The environmental aim is for the development to use half the energy and water of traditional buildings.
To reduce wastewater there’ll be composting toilets in the amenity building and a greywater treatment wetland.
In a South Island first, the couple will seek Net Zero Energy certification.
To meet this, the campground has to meet four out of 20 ‘petals’ in the Living Building Challenge programme, said to be the highest standard for environmental sustainability in the world.
Paul says: “We intend to go as far as we think is economically possible with the other 16.
“My guess is we’ll get seven to 10 of the 20.”

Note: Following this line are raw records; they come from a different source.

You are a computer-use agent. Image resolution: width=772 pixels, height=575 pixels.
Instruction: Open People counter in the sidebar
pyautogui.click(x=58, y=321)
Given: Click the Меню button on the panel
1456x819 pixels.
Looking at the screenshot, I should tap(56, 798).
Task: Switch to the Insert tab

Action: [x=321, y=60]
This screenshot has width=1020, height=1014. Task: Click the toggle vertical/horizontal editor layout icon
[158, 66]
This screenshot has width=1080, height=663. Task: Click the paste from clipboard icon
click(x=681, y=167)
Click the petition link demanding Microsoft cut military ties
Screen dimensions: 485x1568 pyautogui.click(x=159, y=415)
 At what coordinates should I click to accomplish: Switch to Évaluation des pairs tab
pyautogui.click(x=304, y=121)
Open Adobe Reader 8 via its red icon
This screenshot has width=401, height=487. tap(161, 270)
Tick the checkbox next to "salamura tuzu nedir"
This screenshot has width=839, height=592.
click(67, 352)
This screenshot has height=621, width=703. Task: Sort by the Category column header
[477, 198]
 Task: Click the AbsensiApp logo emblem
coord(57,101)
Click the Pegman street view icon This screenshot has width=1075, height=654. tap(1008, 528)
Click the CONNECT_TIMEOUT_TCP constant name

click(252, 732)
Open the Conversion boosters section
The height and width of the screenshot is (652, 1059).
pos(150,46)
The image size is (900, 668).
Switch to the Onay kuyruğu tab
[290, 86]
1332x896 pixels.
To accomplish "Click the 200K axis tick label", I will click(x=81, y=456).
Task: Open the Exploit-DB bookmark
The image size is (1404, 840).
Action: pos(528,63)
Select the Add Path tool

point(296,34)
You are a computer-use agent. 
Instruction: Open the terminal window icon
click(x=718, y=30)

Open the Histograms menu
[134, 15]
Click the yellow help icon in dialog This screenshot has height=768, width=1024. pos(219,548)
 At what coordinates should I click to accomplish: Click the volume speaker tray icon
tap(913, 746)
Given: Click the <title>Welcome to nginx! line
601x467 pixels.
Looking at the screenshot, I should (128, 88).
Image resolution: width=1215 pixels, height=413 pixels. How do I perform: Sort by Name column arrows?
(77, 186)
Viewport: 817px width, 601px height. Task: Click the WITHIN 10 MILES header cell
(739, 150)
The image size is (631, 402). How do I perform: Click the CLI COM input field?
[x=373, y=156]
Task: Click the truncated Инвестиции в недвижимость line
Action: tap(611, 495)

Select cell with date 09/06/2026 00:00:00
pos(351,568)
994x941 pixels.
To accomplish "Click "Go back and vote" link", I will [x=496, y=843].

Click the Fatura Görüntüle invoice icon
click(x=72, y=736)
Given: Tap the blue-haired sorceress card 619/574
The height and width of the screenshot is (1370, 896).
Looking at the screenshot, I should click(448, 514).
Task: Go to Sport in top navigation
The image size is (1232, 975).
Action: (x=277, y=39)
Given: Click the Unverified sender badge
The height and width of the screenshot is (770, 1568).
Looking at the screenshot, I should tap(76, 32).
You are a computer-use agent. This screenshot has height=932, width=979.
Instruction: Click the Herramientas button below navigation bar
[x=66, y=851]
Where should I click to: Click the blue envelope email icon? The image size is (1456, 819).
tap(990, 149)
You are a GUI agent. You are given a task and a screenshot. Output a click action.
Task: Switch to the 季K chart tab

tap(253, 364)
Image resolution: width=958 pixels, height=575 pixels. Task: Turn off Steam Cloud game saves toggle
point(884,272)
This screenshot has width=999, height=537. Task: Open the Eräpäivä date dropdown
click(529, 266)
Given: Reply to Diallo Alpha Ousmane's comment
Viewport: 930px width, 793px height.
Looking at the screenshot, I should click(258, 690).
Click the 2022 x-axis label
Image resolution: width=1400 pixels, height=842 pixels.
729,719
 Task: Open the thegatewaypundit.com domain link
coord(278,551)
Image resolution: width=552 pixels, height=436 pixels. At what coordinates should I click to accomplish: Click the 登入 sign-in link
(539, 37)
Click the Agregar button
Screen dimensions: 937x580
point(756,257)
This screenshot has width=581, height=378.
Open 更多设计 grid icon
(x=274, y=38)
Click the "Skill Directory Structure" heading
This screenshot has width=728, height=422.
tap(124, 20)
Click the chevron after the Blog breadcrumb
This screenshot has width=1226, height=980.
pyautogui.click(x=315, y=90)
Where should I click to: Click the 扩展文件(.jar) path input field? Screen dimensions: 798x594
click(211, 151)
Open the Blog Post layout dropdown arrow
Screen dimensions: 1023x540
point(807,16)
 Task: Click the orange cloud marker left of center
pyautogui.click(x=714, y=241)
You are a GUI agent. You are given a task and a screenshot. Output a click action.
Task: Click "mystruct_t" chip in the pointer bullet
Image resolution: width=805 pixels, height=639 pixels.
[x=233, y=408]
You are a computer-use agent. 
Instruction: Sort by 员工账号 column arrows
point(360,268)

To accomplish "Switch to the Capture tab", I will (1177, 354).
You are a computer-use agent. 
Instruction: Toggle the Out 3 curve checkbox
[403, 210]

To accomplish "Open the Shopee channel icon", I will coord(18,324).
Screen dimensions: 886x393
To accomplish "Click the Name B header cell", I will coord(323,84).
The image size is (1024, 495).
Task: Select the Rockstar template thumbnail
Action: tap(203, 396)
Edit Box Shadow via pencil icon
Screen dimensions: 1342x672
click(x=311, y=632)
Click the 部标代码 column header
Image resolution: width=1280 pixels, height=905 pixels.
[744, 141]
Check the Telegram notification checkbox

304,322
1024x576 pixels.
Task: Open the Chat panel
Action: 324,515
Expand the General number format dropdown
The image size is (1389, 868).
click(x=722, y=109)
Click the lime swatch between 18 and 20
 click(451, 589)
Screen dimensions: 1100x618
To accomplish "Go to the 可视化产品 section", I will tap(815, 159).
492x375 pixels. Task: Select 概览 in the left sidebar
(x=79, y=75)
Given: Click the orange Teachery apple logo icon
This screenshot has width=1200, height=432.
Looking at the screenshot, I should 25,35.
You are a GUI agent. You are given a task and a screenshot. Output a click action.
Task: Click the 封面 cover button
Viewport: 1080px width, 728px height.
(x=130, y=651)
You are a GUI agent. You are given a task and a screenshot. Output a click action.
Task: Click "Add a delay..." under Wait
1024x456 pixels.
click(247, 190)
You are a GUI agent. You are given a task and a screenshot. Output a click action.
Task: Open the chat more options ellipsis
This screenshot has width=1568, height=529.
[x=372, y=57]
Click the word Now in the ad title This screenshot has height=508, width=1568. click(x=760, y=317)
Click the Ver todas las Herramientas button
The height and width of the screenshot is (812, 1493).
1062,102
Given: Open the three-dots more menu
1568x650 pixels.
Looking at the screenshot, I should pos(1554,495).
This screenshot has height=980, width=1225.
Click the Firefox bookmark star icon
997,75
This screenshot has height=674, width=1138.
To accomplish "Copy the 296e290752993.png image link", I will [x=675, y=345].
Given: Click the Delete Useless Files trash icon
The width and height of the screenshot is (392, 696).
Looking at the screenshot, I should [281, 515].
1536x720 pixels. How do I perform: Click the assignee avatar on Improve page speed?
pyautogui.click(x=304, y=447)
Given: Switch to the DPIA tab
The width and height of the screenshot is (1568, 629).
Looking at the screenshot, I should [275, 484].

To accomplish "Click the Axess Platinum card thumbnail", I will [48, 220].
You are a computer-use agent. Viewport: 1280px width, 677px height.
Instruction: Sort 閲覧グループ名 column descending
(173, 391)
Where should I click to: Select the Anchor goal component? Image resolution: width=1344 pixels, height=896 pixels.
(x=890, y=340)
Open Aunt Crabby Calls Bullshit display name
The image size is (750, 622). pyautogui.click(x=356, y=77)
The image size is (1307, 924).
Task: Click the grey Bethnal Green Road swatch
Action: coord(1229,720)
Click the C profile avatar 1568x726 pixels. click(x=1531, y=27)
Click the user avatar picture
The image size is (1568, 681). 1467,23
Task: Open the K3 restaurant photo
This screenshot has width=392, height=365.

To help energy saving there’ll be a ‘solar garden’ comprising photovoltaic panels and wastewater treatment plant pods.
Within the complex there’ll also be hand-pulled carts, Dutch work bikes and electric golf carts to minimise vehicle
Meanwhile the main ‘commons’ building will include a reception lobby, communal dining and kitchen facilities and
meeting space for up to 50 people.
The Brainerds have a three-stage vision for ‘Glenorchy Marketplace and Camp Glenorchy’.
Work’s expected to take up to seven years.
The couple have also upgraded and recently reopened the town’s general store.
The campground, which is due to open early next year, is planned for a 12,000 square metre site on the other side of Coll Street from the general store and former holiday park, bordering the Oban St entrance to Glenorchy.
The other stages, including a cafe and community classroom and tourist cottages, will be on the original site.
The Brainerds’ eventual aim is for the community trust to own the whole development.